Stored items from a collection:
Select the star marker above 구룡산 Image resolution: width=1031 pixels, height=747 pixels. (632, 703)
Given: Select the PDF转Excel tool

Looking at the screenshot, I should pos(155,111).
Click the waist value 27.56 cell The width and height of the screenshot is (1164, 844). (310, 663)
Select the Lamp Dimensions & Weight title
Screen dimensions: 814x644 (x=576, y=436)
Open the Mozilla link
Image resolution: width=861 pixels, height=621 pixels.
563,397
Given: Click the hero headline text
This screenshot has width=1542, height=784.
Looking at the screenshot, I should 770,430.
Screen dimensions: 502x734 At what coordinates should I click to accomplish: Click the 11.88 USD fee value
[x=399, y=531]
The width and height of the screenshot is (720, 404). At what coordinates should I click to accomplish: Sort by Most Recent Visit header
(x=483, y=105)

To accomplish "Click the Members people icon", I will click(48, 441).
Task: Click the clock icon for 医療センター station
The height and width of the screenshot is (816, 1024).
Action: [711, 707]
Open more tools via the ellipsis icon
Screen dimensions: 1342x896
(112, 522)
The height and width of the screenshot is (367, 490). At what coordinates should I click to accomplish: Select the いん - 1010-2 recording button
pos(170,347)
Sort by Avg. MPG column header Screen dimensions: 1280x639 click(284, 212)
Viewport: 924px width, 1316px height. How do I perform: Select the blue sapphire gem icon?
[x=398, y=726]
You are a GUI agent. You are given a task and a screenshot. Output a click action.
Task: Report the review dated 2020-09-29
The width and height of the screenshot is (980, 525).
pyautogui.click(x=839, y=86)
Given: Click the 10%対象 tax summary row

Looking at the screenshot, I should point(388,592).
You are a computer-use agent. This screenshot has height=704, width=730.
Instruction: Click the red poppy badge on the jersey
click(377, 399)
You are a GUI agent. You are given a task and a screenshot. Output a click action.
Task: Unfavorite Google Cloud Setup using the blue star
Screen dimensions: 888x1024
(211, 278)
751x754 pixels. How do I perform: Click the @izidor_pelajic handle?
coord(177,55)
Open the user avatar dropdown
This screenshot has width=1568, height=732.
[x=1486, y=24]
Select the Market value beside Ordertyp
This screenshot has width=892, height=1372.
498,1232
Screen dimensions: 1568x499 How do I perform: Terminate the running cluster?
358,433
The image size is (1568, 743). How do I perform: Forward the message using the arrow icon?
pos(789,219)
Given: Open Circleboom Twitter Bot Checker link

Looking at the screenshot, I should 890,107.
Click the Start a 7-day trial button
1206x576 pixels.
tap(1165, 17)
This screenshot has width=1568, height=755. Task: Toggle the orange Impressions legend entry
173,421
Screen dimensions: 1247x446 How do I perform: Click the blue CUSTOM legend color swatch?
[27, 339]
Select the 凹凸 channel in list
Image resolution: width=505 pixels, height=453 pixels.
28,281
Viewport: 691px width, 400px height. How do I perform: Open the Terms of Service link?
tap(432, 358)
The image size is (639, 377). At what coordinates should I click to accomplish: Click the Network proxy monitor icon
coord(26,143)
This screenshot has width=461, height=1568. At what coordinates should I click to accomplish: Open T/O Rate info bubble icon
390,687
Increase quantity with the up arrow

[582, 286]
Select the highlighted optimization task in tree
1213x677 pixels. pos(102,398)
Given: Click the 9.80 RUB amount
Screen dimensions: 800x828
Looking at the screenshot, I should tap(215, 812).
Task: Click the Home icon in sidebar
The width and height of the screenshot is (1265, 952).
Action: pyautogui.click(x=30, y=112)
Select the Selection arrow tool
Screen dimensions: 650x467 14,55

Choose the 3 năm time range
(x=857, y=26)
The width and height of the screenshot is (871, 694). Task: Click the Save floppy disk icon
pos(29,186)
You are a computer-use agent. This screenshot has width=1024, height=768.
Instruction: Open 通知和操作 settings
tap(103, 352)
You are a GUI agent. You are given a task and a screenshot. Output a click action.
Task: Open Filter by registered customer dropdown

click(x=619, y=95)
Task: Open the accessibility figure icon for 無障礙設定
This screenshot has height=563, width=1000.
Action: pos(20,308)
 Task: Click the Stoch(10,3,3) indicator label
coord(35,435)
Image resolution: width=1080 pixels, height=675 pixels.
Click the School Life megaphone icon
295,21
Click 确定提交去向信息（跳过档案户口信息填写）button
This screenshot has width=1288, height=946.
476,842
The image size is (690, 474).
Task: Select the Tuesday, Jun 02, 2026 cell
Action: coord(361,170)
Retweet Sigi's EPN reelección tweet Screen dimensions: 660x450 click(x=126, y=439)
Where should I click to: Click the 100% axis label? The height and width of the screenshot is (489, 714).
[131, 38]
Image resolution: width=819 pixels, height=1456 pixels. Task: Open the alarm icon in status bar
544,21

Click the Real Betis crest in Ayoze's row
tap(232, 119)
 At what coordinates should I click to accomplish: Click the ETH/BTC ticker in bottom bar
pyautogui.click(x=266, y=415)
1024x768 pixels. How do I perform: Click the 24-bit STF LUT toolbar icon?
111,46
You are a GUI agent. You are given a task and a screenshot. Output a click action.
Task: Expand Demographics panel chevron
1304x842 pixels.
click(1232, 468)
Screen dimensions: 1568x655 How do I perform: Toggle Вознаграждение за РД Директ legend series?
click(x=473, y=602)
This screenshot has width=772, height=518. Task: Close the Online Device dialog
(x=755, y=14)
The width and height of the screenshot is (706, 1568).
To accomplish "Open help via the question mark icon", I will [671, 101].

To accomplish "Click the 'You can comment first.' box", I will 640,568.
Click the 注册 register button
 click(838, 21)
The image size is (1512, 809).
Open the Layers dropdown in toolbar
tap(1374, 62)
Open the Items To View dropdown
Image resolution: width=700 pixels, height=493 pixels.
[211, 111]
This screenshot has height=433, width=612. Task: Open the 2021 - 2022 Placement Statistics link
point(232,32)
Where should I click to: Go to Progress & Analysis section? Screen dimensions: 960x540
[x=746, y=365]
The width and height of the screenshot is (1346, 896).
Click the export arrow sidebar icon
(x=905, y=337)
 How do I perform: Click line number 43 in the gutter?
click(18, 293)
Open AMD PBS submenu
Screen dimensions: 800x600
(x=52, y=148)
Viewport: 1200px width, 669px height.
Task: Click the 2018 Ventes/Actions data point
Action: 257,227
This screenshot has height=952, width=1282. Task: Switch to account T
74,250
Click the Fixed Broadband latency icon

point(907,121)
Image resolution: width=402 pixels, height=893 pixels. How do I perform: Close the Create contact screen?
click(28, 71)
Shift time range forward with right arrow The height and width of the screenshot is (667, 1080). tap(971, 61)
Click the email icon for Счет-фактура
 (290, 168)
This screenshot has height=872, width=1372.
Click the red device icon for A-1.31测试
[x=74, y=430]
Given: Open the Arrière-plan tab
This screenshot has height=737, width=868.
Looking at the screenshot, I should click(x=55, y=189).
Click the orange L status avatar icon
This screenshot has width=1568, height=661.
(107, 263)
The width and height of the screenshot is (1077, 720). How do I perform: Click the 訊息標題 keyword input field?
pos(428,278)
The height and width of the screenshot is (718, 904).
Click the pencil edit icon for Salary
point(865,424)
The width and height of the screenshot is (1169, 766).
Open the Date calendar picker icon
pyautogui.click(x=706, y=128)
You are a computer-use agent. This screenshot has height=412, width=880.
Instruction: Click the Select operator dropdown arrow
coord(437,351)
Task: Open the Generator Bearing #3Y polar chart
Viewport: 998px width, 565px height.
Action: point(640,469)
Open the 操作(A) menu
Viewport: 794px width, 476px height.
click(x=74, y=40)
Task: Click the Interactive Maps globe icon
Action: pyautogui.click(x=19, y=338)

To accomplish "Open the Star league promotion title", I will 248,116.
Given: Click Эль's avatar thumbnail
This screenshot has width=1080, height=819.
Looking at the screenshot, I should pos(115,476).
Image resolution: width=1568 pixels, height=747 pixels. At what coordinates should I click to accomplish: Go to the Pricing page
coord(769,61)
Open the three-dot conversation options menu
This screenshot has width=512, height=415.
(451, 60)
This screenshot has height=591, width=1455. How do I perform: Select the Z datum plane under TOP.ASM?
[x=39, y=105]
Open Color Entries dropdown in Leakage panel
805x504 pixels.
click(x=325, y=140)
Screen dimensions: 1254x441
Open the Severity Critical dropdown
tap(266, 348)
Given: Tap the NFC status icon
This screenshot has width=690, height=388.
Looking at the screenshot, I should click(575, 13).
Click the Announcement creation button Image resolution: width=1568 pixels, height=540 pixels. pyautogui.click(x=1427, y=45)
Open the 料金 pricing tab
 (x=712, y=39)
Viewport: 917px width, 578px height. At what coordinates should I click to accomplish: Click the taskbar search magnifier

Your objective — Please say how many lines in the records above contain the string "panel", giving no other words.

Solution to this exercise — 2